**TASK TO COMPLETE**. Write out exactly the lines below that run from the line containing "如何收听VOA短波广播 (497, 1281)" through the last line of the records.

Dataset entries:
········

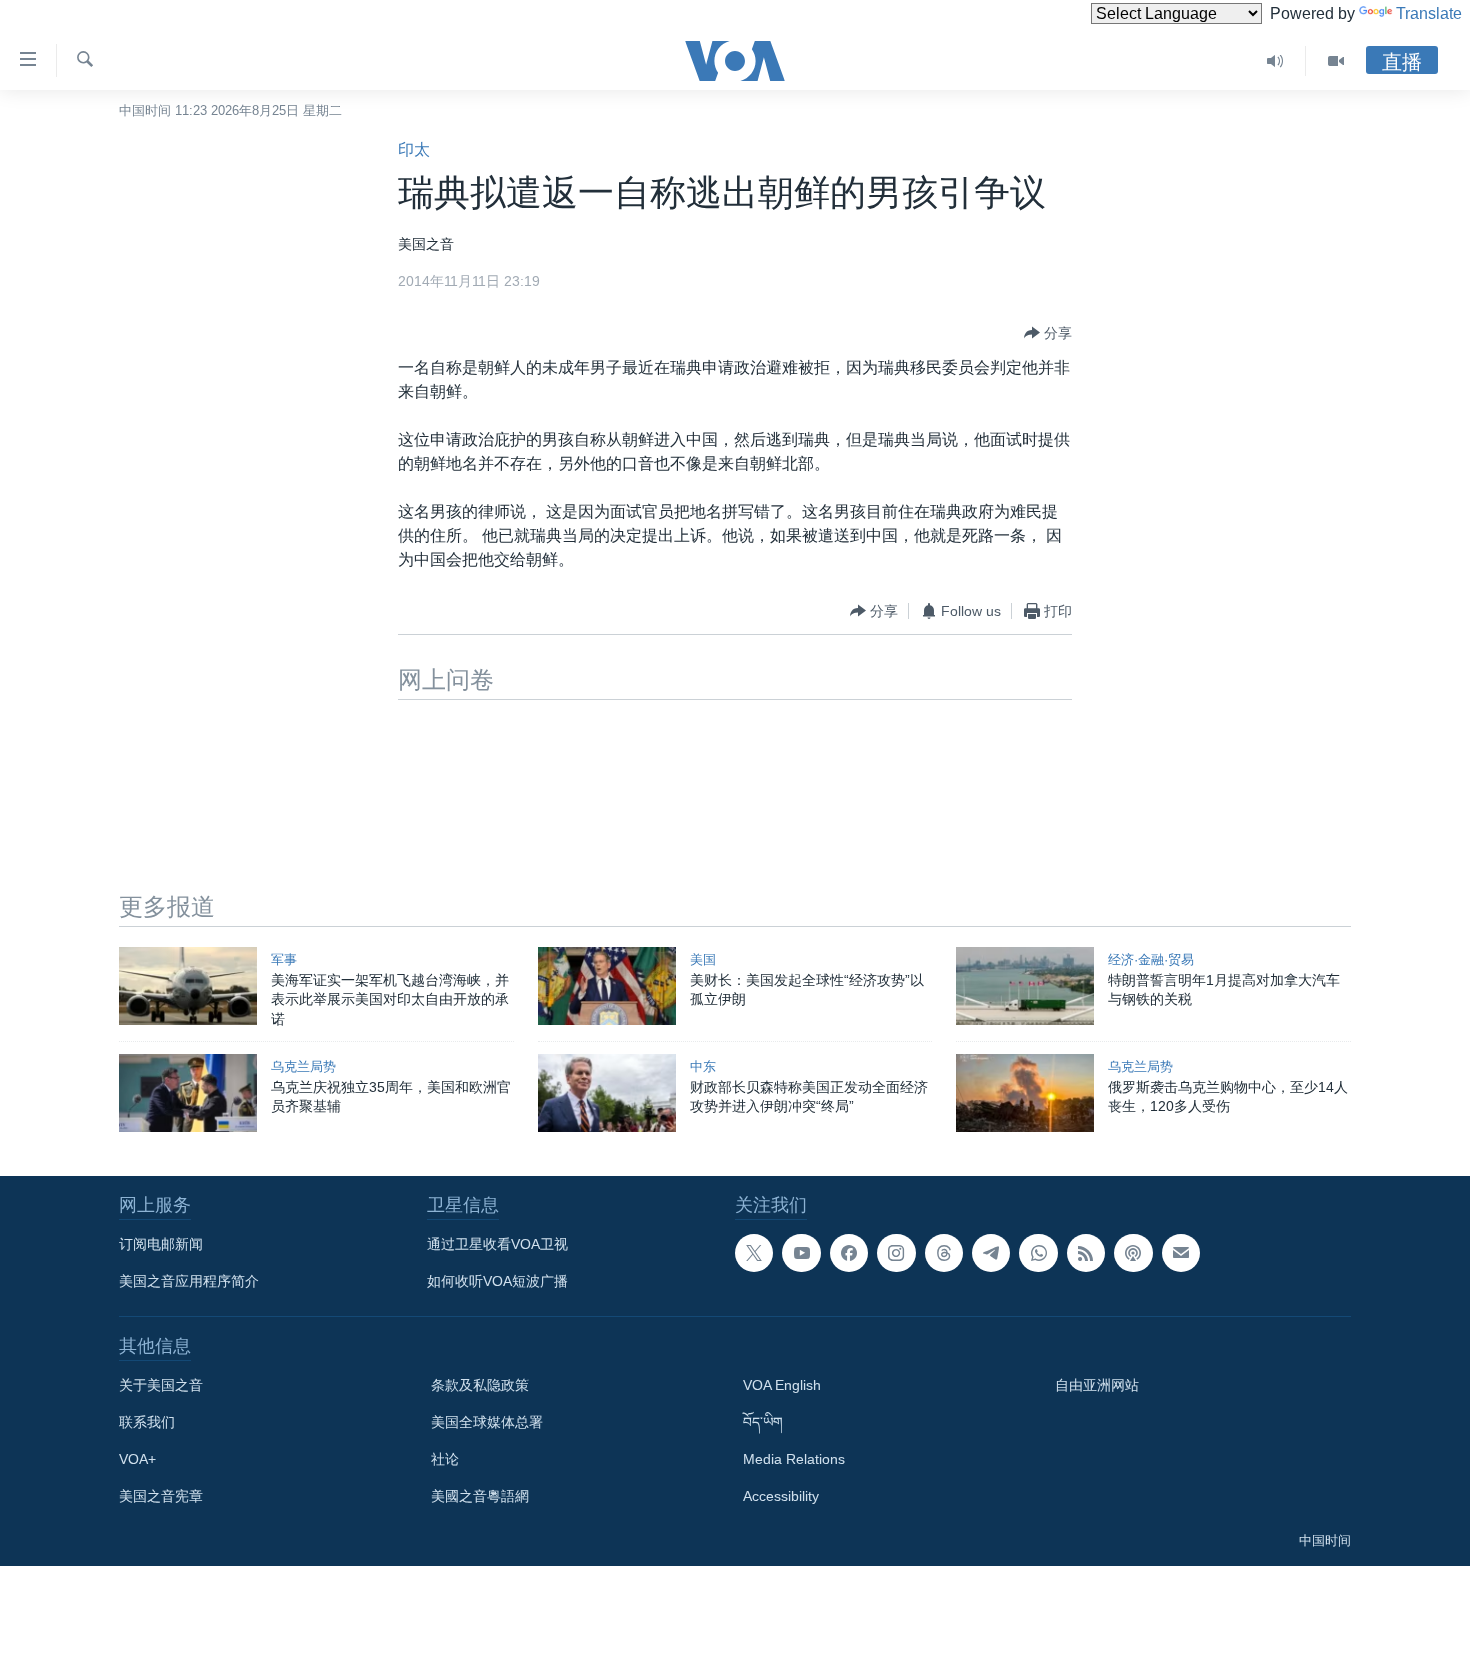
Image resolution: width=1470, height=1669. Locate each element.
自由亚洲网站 (1097, 1385)
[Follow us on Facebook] (849, 1253)
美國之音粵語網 (480, 1496)
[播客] (1133, 1253)
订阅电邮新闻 (161, 1244)
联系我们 (147, 1422)
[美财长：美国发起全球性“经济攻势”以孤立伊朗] (607, 986)
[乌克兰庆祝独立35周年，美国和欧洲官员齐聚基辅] (188, 1093)
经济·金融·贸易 (1151, 959)
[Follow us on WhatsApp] (1038, 1253)
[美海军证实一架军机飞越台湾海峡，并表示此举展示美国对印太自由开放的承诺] (188, 986)
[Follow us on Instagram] (896, 1253)
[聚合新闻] (1086, 1253)
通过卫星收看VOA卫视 (497, 1244)
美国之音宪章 (161, 1496)
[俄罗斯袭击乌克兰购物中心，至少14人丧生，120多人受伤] (1025, 1093)
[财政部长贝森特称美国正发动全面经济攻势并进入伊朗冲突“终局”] (607, 1093)
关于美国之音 (161, 1385)
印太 (414, 149)
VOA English (782, 1385)
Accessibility (781, 1496)
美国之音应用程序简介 (189, 1281)
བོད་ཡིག (763, 1422)
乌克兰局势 (303, 1066)
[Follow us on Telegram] (991, 1253)
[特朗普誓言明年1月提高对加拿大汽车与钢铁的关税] (1025, 986)
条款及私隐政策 (480, 1385)
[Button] (1048, 333)
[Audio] (1275, 61)
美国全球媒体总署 (487, 1422)
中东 (703, 1066)
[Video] (1336, 61)
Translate (1429, 13)
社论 (445, 1459)
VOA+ (137, 1459)
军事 (284, 959)
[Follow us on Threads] (944, 1253)
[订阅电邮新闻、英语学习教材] (1181, 1253)
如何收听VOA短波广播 (497, 1281)
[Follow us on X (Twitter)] (754, 1253)
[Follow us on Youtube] (801, 1253)
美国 (703, 959)
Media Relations (794, 1459)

········

**YOUR RESPONSE**.
如何收听VOA短波广播 (497, 1281)
[Follow us on X (Twitter)] (754, 1253)
[Follow us on Youtube] (801, 1253)
美国 (703, 959)
Media Relations (794, 1459)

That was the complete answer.